* _WHAT YOU WILL DO_:
Set down a true copy of the data, with all pictures left out.

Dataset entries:

__________

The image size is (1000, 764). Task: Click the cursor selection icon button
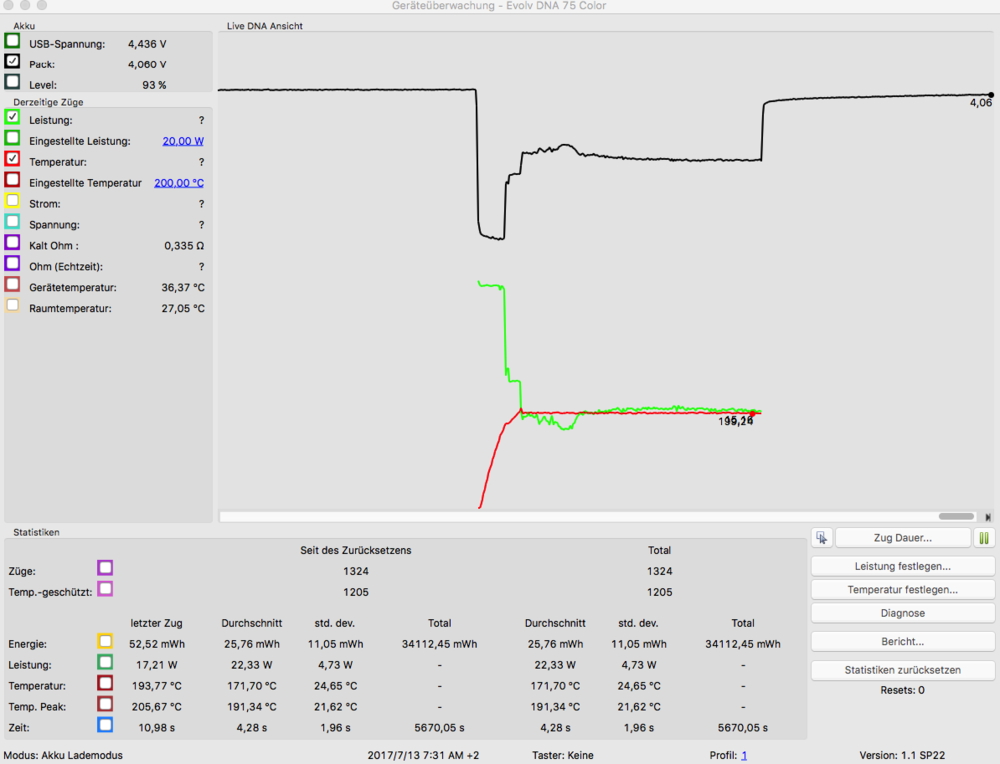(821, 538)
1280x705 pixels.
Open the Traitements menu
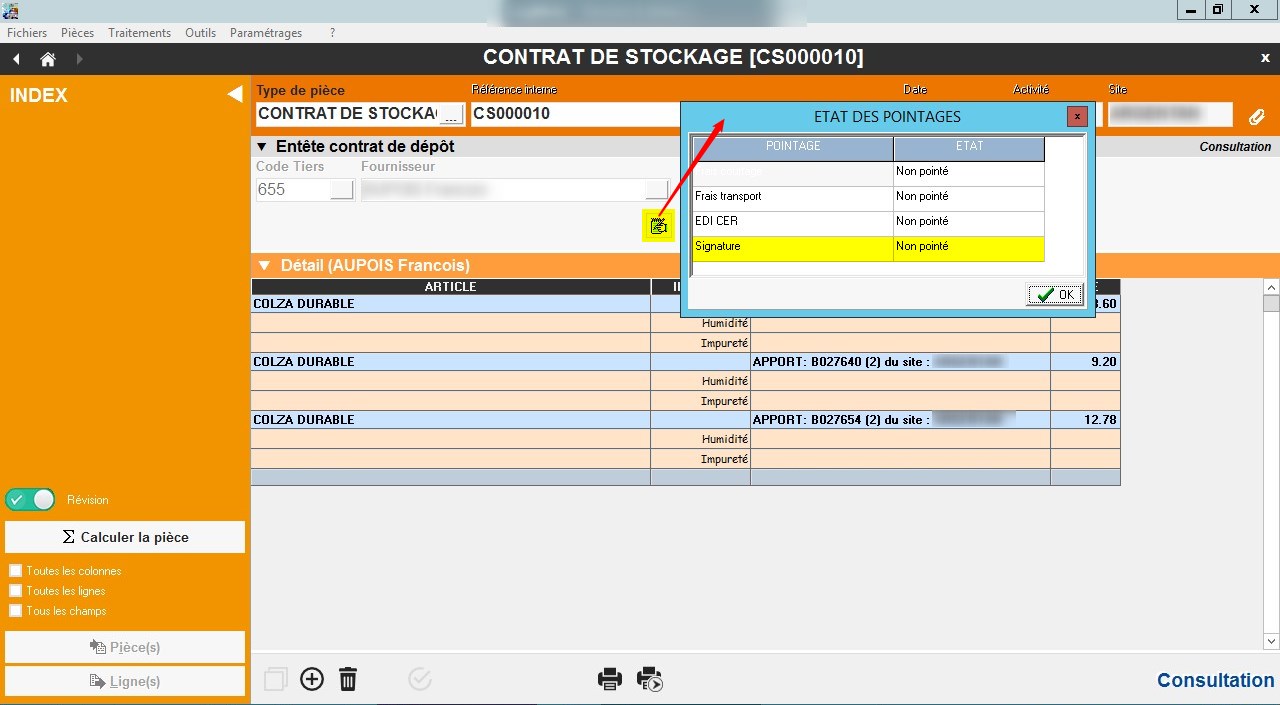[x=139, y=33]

__________

* _RESPONSE TO THE TASK_:
The image size is (1000, 764). Task: Click the cursor selection icon button
(821, 538)
1280x705 pixels.
Open the Traitements menu
[x=139, y=33]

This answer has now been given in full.